The district court's finding of fact regarding the amount of time John Becktold spent at his parents' home involved difficult credibility determinations, contradictions between witnesses' testimony, and inconsistencies within some witnesses' testimony. Witness demeanor was important in resolving these contradictions. "On matters of credibility ... we will rarely overturn the factual findings of a district court." United States v. Attson, 900 F.2d 1427, 1433 (9th Cir.), cert. denied, 498 U.S. 961 (1990). We cannot say that the district court's finding on this issue was clearly erroneous. See id.
B. John Becktold's Relationship with His Parents
John Becktold testified that he had no room at his parents' house after 1983, and that he always slept on the couch upstairs when he stayed overnight. RT 198. John Becktold's father stated that "I never had no certain place for anybody except my mother-in-law." RT 429. In contrast, John Becktold's brother Ralph testified that John had a bedroom in the basement, different from Jim Littleton's room. RT 114. Jim Littleton also spoke of "John's room" in the basement and said that he (Jim Littleton) had slept in that room for about six years until 1987. Although John rarely slept at his parents' house, Littleton testified that when he did, he always slept in that bedroom. RT 361. Laurel Parsons spoke of leaving John's clothes on John's bed in "his" room in 1989-90. RT 132-33.
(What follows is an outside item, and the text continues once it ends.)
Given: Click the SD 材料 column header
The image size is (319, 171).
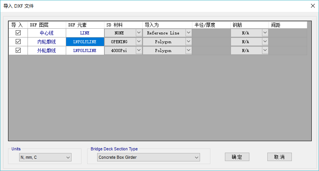Looking at the screenshot, I should coord(123,25).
John Becktold testified that he kept his clothes at Scott Banderob's home when he stayed with Banderob. RT 201-02. He also testified that he took all his possessions to the ranch when he went there in March 1989, including an inoperable truck. RT 200, 202. His father confirmed this. RT 402. A coworker at the ranch described the possessions he had there as follows: "Well, he had numerous cooking supplies, he had a stereo. He was a real model buff. He had a lot of models and stuff around. He didn't have a whole lot. Odds and ends, he did have some, you know." RT 310. Jim Littleton agreed that even before moving to the ranch, John Becktold kept few or no clothes at his parents' home. RT 361. In contrast, Laurel Parsons spoke of having done laundry for John in 1989-90 at his parents' house. RT 132. She testified that he left some clothes and "toys" at that house when he went to the ranch. RT 144-45. Becktold himself said that his sister "never" did his laundry. RT 225.
Again, in light of these contradictions in testimony, we cannot conclude the district court's findings of fact on John Becktold's room and on the location of his possessions were clearly erroneous.
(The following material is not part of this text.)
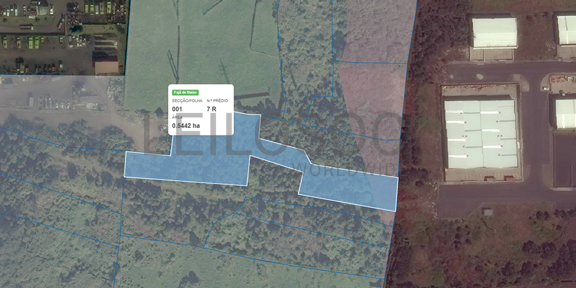Click the ÁREA label in popup
This screenshot has width=576, height=288.
click(177, 117)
III. Application of the Montana Residency Test
It is agreed that Montana law governs the insurance policy at issue. In Farmers Union Mutual Insurance Co. v. Blair, 817 P.2d 1156 (Mont.1991), the court construed the phrase "resident of the named insured's household," the precise phrase in the policy relied on by the Estate in this case. The court adopted a four-factor test from Iowa National Mutual Insurance Co. v. Boatright, 516 P.2d 439 (Colo.App.1973). That test considers:
the subjective intent of the individual, the formality or informality of the relationship, the existence of another place of lodging by the alleged resident, and the relative permanence or transient nature of the individual's residence in the household.
Blair, 817 P.2d at 1158 (emphasis and citations omitted) (quoting Boatright, 516 P.2d at 440). The objective of the test, however, is to determine the intent of the parties to the contract. Id. The Montana court declined to view the term "resident" as an ambiguous term to be construed against the insurer. Id.
The Estate contends that the district court's application of these four factors was erroneous. The district court's determination of contractual issues in light of the facts is reviewed de novo. See Islamic Republic of Iran v. Boeing Co., 771 F.2d 1279, 1287 (9th Cir.1985), cert. dismissed, 479 U.S. 957 (1986). "Mixed questions in which the applicable legal standard provides for a strictly factual test, such as state of mind," are reviewed for clear error. United States v. McConney, 728 F.2d 1195, 1203 (9th Cir.) (en banc), cert. denied, 469 U.S. 824 (1984).
With regard to the first factor, the court found that John Becktold only spent short periods of time at home after the accident. This strongly supports an inference that, at the time of the accident, he did not intend to return to live there for any significant period of time. Becktold also testified directly that he had no intention of living with his parents after 1983. RT 214. The court's conclusion that the first factor does not favor a finding of residence is thus not clearly erroneous.
In applying the second factor, the more intimate and informal the relationship, the more likely it is that residency will be found. See Pamperin v. Milwaukee Mutual Ins. Co., 197 N.W.2d 783, 787 (Wis.1972) ("close, intimate and informal relationship"; cited by Blair ). The district court properly found the relationship to be informal, based on factual findings that Becktold did not help out with expenses or pay rent, did not have a room of his own, had no key of his own, and did not drive any family vehicles.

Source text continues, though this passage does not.